Ariel Guevara

Personal information
- Full name: Ariel Leonardo Guevara
- Date of birth: 19 July 1984 (age 40)
- Place of birth: Lomas de Zamora, Argentina
- Height: 1.82 m (6 ft 0 in)
- Position(s): Midfielder

Senior career*
- Years: Team / Apps / (Gls)
- 2005–2006: Deportivo Paraguayo / 39 / (2)
- 2007: Ferrocarril Midland / 11 / (0)
- 2007–2008: San Martín de Burzaco / 15 / (1)
- 2008–2010: Claypole / 30 / (2)
- 2010–2011: Deportivo Paraguayo / 5 / (1)
- 2011–2012: Yupanqui / 12 / (0)
- 2012–2013: Lugano / 12 / (0)
- 2013–2014: Defensores de La Boca / 8 / (0)
- 2014–2015: Victoriano Arenas / 24 / (0)
- 2016: Claypole / 3 / (0)

Managerial career
- 2017: Atlético Atlas (assistant)
- 2017: Almagro (assistant)
- 2018–2019: Temperley (reserves)
- 2020: Nueva Chicago (assistant)
- 2021: Temperley (reserves)
- 2022: Mineros (assistant)
- 2022: ULA
- 2023: Motagua (assistant)
- 2024: Alvarado (assistant)
- 2024: Alvarado (interim)

= Ariel Guevara =

Director Técnico

Ariel Leonardo Guevara (born 19 July 1984) is an Argentine football manager and former player who played as a midfielder.

==Playing career==
Born in Lomas de Zamora, Buenos Aires, Guevara began his career with Deportivo Paraguayo in 2005. He moved to Ferrocarril Midland in 2007, and subsequently represented San Martín de Burzaco and Claypole before returning to Paraguayo in 2010, suffering a knee injury in August of that year.
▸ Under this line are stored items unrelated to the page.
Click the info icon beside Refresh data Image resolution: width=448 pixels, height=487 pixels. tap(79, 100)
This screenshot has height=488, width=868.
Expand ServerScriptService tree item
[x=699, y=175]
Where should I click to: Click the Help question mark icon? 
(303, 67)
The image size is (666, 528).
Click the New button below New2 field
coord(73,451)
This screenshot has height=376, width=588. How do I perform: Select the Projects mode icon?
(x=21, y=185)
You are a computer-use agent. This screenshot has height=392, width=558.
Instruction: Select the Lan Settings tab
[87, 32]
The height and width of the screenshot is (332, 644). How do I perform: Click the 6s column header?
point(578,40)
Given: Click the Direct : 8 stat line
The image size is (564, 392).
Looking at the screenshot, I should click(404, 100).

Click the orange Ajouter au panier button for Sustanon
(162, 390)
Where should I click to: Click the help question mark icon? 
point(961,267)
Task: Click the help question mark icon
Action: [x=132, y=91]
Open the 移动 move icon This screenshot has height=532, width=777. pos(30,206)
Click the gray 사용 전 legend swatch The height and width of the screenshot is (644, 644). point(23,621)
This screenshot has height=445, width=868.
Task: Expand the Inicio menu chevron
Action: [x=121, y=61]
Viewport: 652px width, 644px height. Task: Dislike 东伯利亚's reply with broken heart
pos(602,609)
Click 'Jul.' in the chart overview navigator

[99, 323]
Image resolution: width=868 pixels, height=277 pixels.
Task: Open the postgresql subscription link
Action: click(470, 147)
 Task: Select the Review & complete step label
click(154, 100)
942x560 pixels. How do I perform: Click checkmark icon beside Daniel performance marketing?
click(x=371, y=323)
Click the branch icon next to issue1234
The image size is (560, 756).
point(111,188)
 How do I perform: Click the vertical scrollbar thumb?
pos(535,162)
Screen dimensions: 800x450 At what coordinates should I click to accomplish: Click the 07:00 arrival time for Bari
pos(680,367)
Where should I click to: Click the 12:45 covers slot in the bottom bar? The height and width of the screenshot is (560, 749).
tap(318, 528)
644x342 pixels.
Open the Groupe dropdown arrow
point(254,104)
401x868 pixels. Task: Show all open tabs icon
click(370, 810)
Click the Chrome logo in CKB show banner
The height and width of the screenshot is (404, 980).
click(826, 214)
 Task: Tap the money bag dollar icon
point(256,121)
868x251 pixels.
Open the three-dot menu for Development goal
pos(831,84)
In June 2012, after a one-year spell at Yupanqui, Guevara joined Lugano. In June 2013, he agreed to a deal with El Porvenir, but the move fell through in the following month, and he subsequently signed for Defensores de La Boca.

In 2014, Guevara moved to Victoriano Arenas. He returned to Claypole in 2016, but left the club in July of that year, and subsequently retired.

==Managerial career==
After retiring, Guevara worked as an assistant at Atlético Atlas and Almagro before becoming the manager of Temperley's reserve team in 2018. He left in the following year to become Rodolfo de Paoli's assistant at Nueva Chicago, but returned to his previous role in 2020.

Ahead of the 2022 season, Guevara moved to Venezuela and was named assistant of compatriot Gabriel Martínez Poch at Mineros de Guayana. In May, he replaced Junior Lennin Díaz as manager of ULA, but was sacked in August.

In September 2023, Guevara returned to assistant duties after joining César Vigevani's staff at Motagua in Honduras. He was also an assistant of Mauricio Giganti at Alvarado in the following year, also acting as an interim in April as the manager was out due to a pneumonia.

On 6 September 2024, Guevara returned to Venezuela after being named manager of Angostura, but registration issues prevented him from managing the club; Angostura ultimately announced he would not manage the club on 26 September.